In accordance with another mode, the method of the invention includes adjusting the two clamping bars towards one another simultaneously, while adjusting the adjusting member in an adjusting direction axially parallel to the printing machine cylinder.

In accordance with a further mode, the method of the invention includes, during tautening, holding the cylinder dressing at the trailing edge thereof by the first clamping bar and at the leading edge thereof by the second clamping bar.

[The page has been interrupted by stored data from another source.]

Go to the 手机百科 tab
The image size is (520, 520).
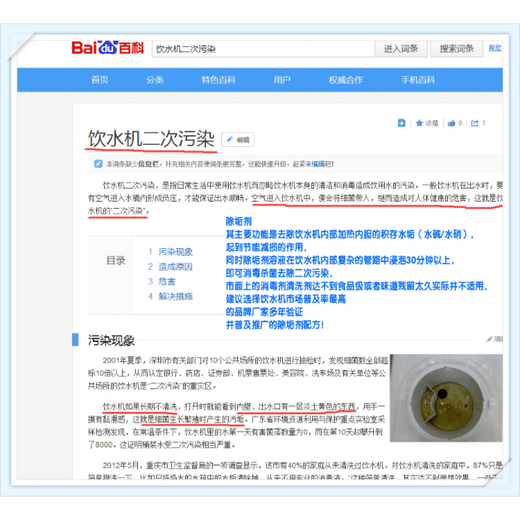pos(418,80)
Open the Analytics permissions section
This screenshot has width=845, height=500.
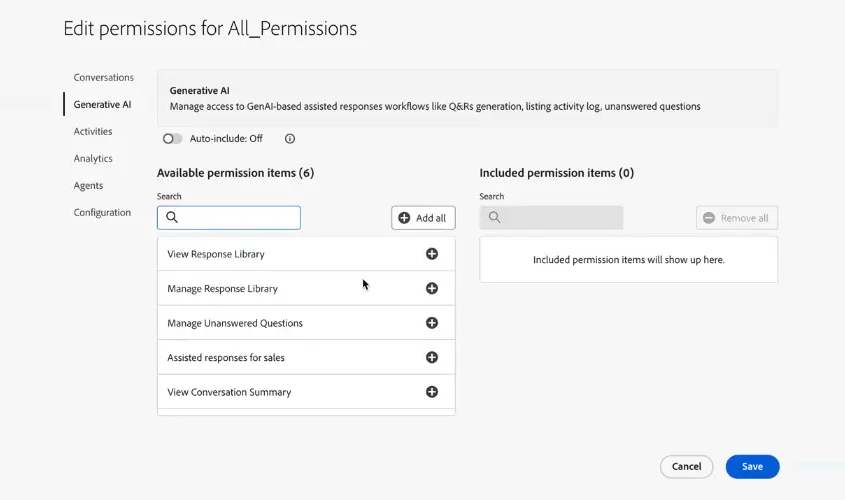click(93, 158)
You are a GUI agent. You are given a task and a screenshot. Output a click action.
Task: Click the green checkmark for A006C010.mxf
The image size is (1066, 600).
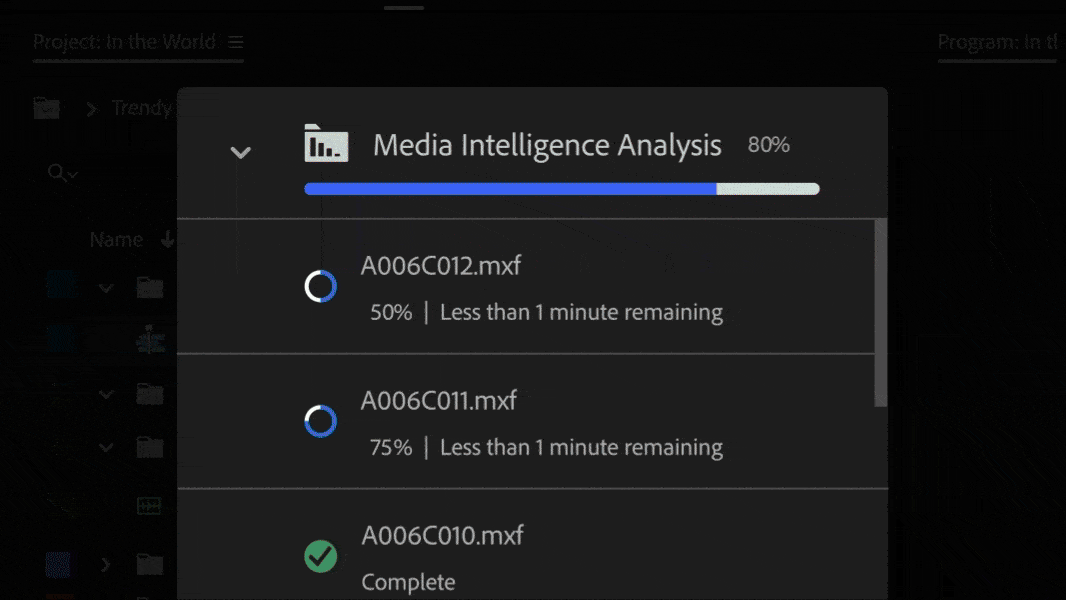320,556
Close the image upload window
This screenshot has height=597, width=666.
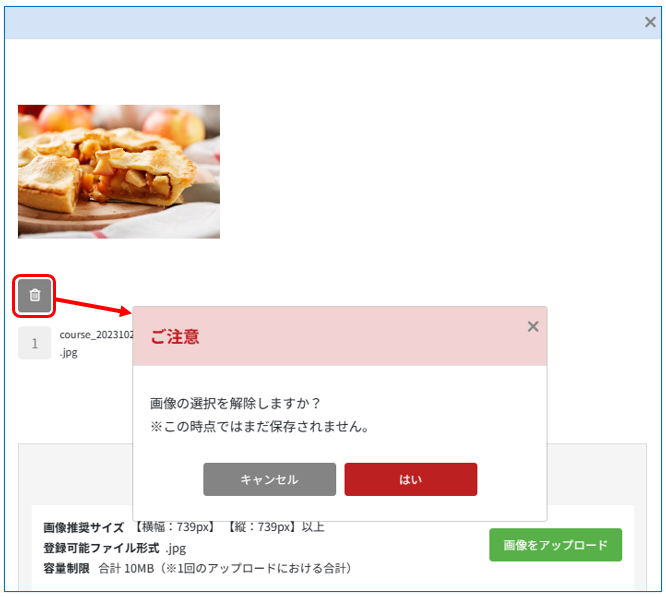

In accordance with a second aspect of the invention, there is provided a device for locking a cylinder dressing on a printing machine cylinder, with a first clamping bar and a second clamping bar, comprising at least one adjusting member adjustable in an adjustment direction axially parallel to the printing machine cylinder for adjusting the two clamping bars in a respective tautening direction thereof, the second clamping bar being supported on the printing machine cylinder via an adjustable stop.

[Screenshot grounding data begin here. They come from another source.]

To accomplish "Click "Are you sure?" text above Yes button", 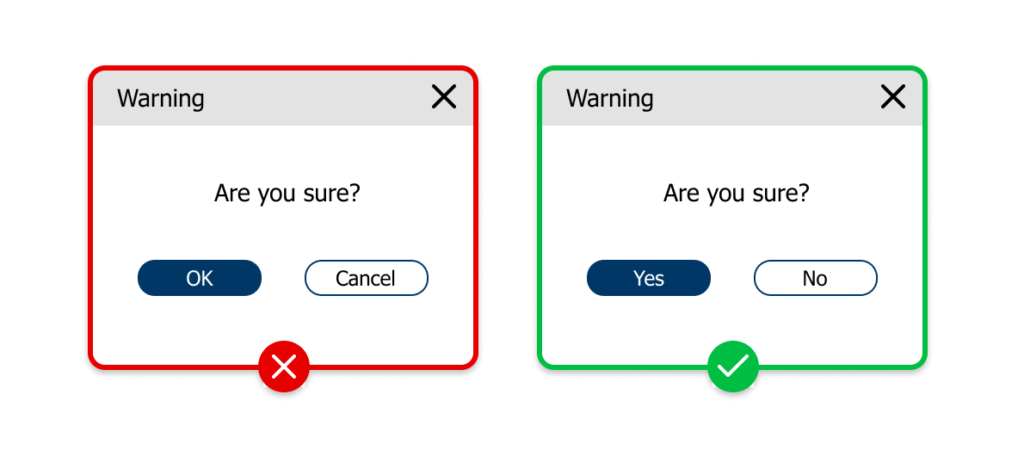I will (x=736, y=193).
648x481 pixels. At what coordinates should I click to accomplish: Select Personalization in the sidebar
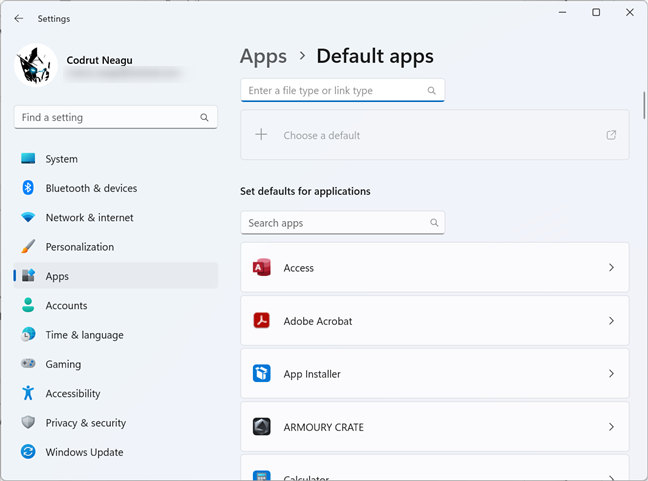79,247
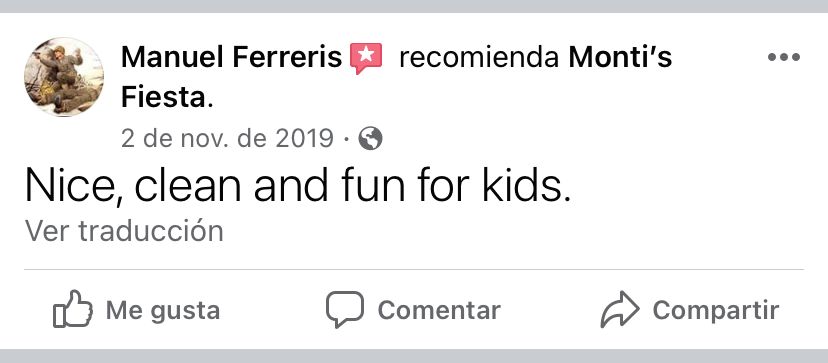Open the Manuel Ferreris profile name link
828x363 pixels.
coord(231,57)
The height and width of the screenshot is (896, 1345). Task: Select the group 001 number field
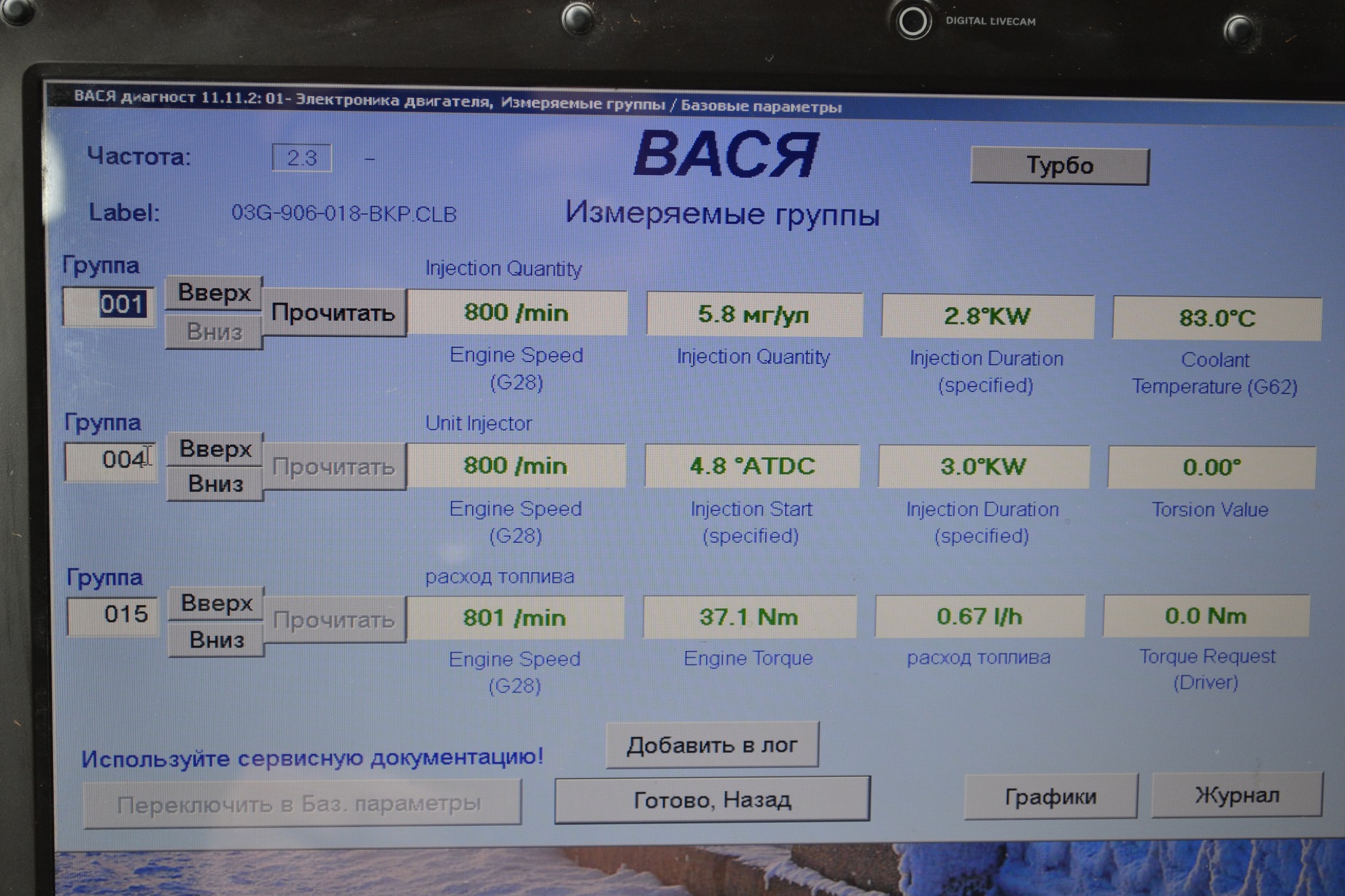(109, 305)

In accordance with another feature of the invention, the adjustable stop is rotatable out of a blocking rotary position wherein the adjustable stop blocks an adjustment of the second clamping bar, into a released rotary position wherein the adjustable stop enables the adjustment of the second clamping bar.

In accordance with a further feature of the invention, the adjustable stop is a two-position eccentric.

In accordance with an added feature of the invention, the first clamping bar is supported on the printing machine cylinder via a spring.

In accordance with a third aspect of the invention, there is provided a device for locking a cylinder dressing on a printing machine cylinder, with a first clamping bar and a second clamping bar, comprising at least one adjusting member adjustable in an adjusting direction axially parallel to the printing machine cylinder for adjusting the two clamping bars in a respective tautening direction thereof, and together therewith forming a floating system supported on the printing machine cylinder via a spring.

In accordance with another feature of the invention, a trailing edge of the cylinder dressing is fastenable to the first clamping bar, and the spring is interposed between the first clamping bar and the printing machine cylinder, so that the spring force of the spring acts upon the first clamping bar in the tautening direction thereof.

In accordance with a further feature of the invention, a leading edge of the cylinder dressing is fastenable to the second clamping bar, and the spring is interposed between the second clamping bar and the printing machine cylinder, so that the spring force of the spring acts upon the second clamping bar counter to the tautening direction thereof.

In accordance with an added feature of the invention, the first clamping bar is supported on the second clamping bar via another spring.

In accordance with an additional feature of the invention, the other spring has a more rigid action than the first-mentioned spring.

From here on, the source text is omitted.